_PROBLEM DESCRIPTION:_
From the records that follow, copy every line that contains the word "output".

Stored data:
* * * * *

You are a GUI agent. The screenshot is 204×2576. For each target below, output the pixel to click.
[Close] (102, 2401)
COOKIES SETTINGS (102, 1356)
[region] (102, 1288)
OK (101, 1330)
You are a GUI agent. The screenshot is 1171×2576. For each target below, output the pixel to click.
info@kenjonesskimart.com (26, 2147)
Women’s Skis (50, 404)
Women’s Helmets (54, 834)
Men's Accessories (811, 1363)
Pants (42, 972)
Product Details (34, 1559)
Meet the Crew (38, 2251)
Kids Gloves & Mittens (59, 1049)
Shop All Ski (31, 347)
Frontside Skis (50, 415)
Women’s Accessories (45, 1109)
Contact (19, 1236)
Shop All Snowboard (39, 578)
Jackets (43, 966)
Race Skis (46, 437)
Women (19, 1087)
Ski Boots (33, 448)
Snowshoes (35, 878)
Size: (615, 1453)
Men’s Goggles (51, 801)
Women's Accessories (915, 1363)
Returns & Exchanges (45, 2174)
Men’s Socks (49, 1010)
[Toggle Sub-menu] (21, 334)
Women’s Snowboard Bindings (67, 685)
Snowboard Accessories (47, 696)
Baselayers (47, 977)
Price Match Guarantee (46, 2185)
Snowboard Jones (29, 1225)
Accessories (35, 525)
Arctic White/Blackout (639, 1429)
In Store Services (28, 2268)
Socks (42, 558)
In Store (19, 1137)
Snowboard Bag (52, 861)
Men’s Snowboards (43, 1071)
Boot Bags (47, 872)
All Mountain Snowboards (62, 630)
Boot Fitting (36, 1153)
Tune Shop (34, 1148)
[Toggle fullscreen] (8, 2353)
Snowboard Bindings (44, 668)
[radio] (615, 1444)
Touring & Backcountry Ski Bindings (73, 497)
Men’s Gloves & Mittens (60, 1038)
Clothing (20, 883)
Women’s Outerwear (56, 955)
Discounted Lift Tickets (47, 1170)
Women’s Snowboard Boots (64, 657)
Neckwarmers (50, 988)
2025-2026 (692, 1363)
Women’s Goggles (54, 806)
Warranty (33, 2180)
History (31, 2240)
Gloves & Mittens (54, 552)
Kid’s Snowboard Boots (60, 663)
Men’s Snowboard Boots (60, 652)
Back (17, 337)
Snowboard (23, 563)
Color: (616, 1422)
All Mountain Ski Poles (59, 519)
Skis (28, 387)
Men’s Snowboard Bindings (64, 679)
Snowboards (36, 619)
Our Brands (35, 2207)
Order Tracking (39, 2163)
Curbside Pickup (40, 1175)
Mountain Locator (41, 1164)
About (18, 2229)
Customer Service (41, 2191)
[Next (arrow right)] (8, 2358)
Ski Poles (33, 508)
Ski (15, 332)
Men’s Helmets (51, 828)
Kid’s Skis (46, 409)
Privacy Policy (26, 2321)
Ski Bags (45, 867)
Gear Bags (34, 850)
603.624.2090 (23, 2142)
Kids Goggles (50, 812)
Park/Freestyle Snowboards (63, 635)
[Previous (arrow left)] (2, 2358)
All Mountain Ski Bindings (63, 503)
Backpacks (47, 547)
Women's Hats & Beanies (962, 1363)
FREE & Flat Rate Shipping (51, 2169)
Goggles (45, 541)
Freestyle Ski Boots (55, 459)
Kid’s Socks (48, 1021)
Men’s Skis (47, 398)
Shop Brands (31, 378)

* * * * *

_ANSWER TO THE PROBLEM:_
You are a GUI agent. The screenshot is 204×2576. For each target below, output the pixel to click.
You are a GUI agent. The screenshot is 1171×2576. For each target below, output the pixel to click.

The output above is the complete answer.